In the court extract below, what position was Garett promoted to shortly after the hotline complaint?

++++ Extract ++++

Kelly took me out of the store. We went to . . . the remote storeroom. . . . And she told me that it was completely impossible, that I didn't have the energy or the stamina, that I was too old for the job.
She said, look around you. Everybody in the company is young. She said, look at the district manager; she's really young. She laughed. . . . She said . . . you would never be able to do it, you don't have the energy. . . . You're too old. She said, the only reason you were sent here is because of the demographics here, that it's-the people that shop here are older and you're old, and that's why they sent you here. And you would never be able to handle being a manager.
She said, how are you going to be able to handle all the closing and the openings? You'll never be able to do it.

(Garett Dep. 112-13 (emphases added); see, e.g., Garett Aff. ¶ 22 ("Bentley . . . . said that I was 'too old for the job'" and "'You will never be able to do it. You don't have the energy.'" (emphases omitted)).)

         Garett, hurt by Bentley's comments, called Anthropologie's anonymous employee hotline and left a voicemail message stating that her manager had made disparaging comments about her age. (See Garett Aff. ¶¶ 24-25.) Garett testified that she then received a call from district manager Amy Shearer, who was responsible for handling hotline complaints; that Shearer said Bentley's statements were "'terrible'"; and that Shearer said she would speak to Bentley. (Id. ¶ 26; see Garett Dep. 123-24.) Shortly thereafter, Garett was promoted to the apparel supervisor position.

++++ Recorded information ++++

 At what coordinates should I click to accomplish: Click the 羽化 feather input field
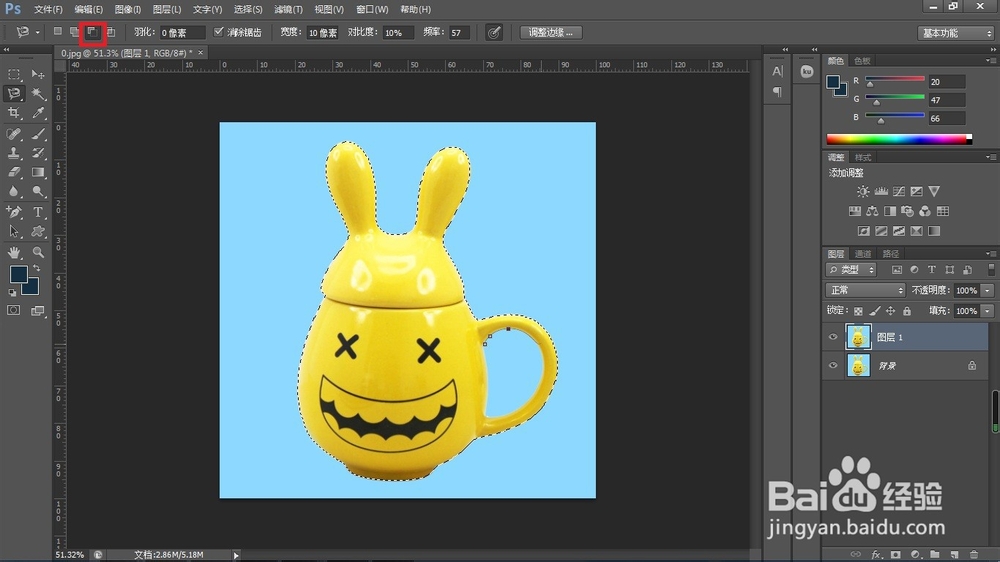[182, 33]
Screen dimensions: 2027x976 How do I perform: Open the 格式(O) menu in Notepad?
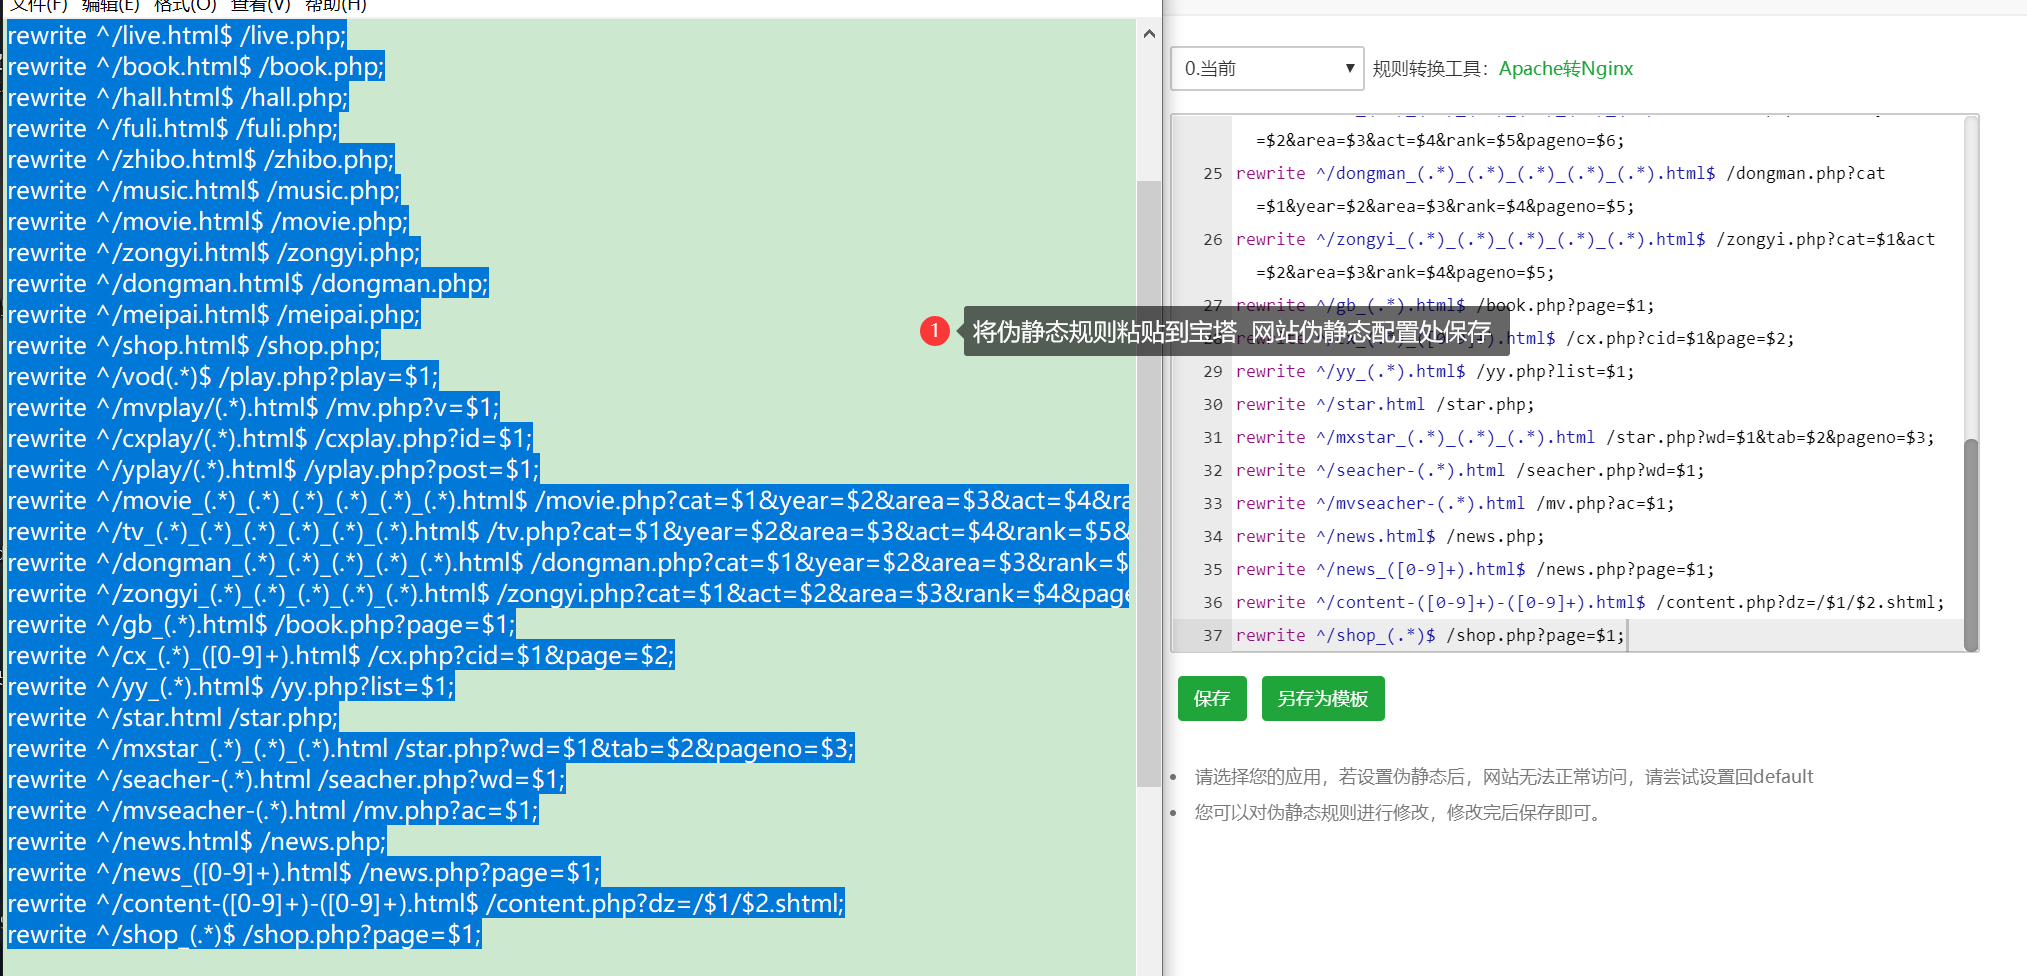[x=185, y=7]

++++

**Answer to the task**
The apparel supervisor position.